Not necessarily. Most central banks around the world hold a combination of foreign exchange reserves (a collection of the world’s most-used and/or most-stable currencies) in bonds as well as gold or other precious metals.
So, in a sense, any government that issues bonds is competing for central bank customers. For the most part, only the most common currencies are considered useful as foreign exchange reserves. According to the IMF, the top five are:
- U.S. dollar
- China’s renminbi
- Japan’s yen
- U.K.’s pounds sterling
So anytime the U.S. Federal Reserve, the Bundesbank or the Bank of England issues a bond (a promise to pay later for cash now, or an IOU), there are other global central banks who are potential customers. Along with them, what you might think of as the “traditional” customers for bonds like pension funds, insurance companies, individual savers, etc. also want bonds. More customers means more demand, and more demand means higher prices.

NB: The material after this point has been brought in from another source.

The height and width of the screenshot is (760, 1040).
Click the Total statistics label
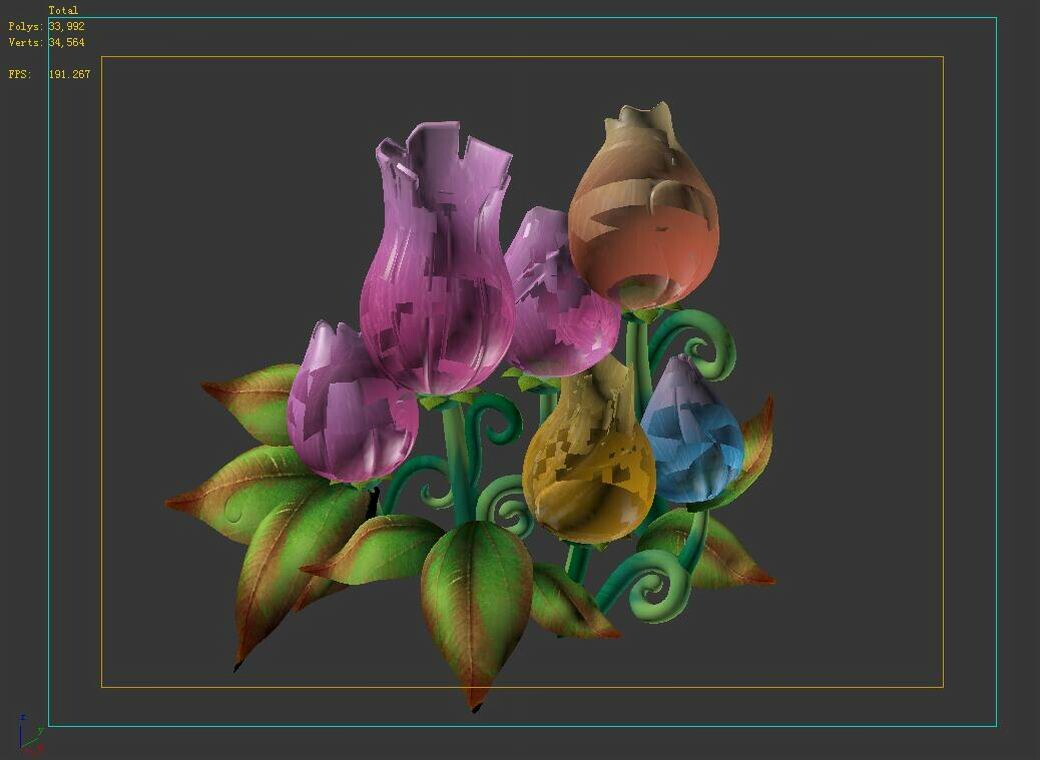[x=65, y=9]
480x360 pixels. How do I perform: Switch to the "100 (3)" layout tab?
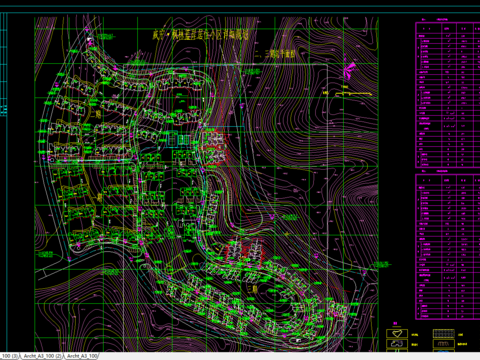(x=9, y=356)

But what if some of that central bank demand is diverted out of bonds, into gold?
That means a diminished demand for bonds. That means a slight upward pressure on the interest rate issuing banks must offer to attract buyers. Which makes deficit spending more expensive. Sovereign bonds can also lose value to inflation.
Further, as mentioned in the Reuters article, gold isn’t subject to counterparty risk. There’s always the chance, however small, that a nation might choose to stop paying its bond-holders. (This is called a default, or a sovereign debt crisis, and they happen fairly regularly.)
There’s zero chance of physical gold defaulting. Once those gold bars are locked up in a nation’s central bank vaults, it serves as a permanent store of value.
In an important sense, when a central bank chooses to add to their gold reserves, the decision says, “We’re diversifying our country’s savings out of currencies we don’t control, into an asset class that we can trust.”